§ WHAT YOU ARE ASKED TO DO: From the listing below, copy only the lines from the line that contains "Given: Click the SOFiSTiK title bar text" to the line that contains "The image size is (900, 562).", counting those two lines as part of the copy.
─── RECORDS FOR THE EXERCISE
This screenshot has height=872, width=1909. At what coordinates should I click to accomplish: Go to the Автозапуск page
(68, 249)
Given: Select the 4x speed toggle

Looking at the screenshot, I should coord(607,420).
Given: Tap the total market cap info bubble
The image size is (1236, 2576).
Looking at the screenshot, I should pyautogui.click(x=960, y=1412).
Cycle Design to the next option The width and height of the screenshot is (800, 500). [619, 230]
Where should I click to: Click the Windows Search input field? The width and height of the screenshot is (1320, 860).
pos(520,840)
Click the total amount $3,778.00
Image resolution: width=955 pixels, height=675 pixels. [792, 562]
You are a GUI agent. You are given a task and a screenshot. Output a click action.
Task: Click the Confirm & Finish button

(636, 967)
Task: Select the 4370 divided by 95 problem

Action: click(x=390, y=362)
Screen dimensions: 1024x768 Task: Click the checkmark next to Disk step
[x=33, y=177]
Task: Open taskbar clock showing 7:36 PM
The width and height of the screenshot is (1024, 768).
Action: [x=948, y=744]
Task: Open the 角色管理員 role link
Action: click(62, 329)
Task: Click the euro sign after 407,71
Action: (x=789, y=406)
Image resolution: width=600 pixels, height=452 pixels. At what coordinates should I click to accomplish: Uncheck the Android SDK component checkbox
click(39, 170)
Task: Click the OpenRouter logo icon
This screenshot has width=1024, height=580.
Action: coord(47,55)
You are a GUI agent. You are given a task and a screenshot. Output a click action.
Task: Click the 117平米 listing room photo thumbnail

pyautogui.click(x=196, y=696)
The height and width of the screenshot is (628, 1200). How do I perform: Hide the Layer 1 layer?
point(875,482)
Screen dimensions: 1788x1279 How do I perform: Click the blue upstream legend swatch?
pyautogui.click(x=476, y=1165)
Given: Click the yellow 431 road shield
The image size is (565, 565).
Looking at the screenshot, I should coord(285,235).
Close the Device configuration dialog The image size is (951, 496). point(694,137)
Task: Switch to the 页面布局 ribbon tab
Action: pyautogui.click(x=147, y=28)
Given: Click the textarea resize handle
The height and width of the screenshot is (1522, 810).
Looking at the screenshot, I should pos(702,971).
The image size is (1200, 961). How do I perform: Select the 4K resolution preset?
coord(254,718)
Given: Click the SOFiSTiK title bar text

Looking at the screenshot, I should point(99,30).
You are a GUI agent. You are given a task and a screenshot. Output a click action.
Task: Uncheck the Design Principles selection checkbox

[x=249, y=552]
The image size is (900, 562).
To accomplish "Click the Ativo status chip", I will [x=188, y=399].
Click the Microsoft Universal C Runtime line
──────
§ WRITTEN SOLUTION:
Given: Click the SOFiSTiK title bar text

Looking at the screenshot, I should point(99,30).
You are a GUI agent. You are given a task and a screenshot. Output a click action.
Task: Uncheck the Design Principles selection checkbox

[x=249, y=552]
The image size is (900, 562).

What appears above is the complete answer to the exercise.